Сазонов развел руки как можно шире:

– Ну, Ефимыч, не знать Мануса… это, брат, стыдно!

И рассказал, что Игнатий Порфирьевич Манус, хотя у него русские имя и отчество, на самом деле германский еврей, натурализовавшийся в России, да столь крепко, что от русских акций его теперь не оторвать. В правлении Путиловского завода это персона важная, он же директор товарищества Вагоностроительных заводов, член совета Сибирского банка, Манус имеет очень большие деньги от общества Юго-Восточных железных дорог…

– Миллионщик, што ли?

– Примерно так, – согласился Сазонов. – Но связи Мануса – вплоть до берлинских банков, до швейцарских. А я ведь помню, каким он прибыл в Петербург: почти без штанов, был мелким «биржевым зайцем», каждый рубелек на ладони разглаживал…

Скоро встретились на деловой почве в присутствии Ипполита Гофштеттера, который, влюбленно глядя на Распутина, и устроил это свидание. Манус – грузный мужчина ярко выраженного семитского типа, в пенсне с дужкой, зубы в золотых коронках, голос ласковый. Манус куда-то торопился и потому пить не стал.

– Я человек деловой, и у меня нет времени… Говорите прямо: сколько вам надо? Согласен сразу выдать аккордно сумму в десять-пятнадцать тысяч, а затем буду ежемесячно субсидировать вам еще по тысяче рублей… Человек я честный, верьте мне!

Распутин понял, что такие коврижки даром не сыплются.
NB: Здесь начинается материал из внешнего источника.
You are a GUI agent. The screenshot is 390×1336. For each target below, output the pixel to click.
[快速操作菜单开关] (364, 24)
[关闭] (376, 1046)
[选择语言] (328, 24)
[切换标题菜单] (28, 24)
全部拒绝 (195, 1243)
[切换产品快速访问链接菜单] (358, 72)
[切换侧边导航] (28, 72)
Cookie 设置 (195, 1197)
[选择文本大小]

– Даешь – беру! А что мне делать за это?

Манус заторопился еще больше:

– У меня нет времени, чтобы объясняться. Сейчас вам ничего и делать не надо. Просто живите, как жили и раньше. Только не забывайте, что в этом печальном и скверном мире существует ваш искренний почитатель – бедный еврей Манус, к которому вы всегда можете обратиться в трудную для вас минуту… Надеюсь, что в трудную для себя минуту и я обращусь к вам! Поможете?



– А как же.

– Дела, дела… Всего доброго, господа.

Скоро нечто подобное проделал и банкир Дмитрий Львович Рубинштейн, которого в петербургском обществе называли Митькой. Он поднес в презент Распутину несколько акций Русско-Французского банка, но подарком не угодил:

– На што мне акцы твои? – сказал старец Митьке. – Я вить на биржу не ходок… не моего ума дело. Это вы, образованные там всякие, на биржу треплетесь.

Митька Рубинштейн не стал спорить и стоимость акций тут же перевел в наличный чистоган, от которого Распутин не отказался.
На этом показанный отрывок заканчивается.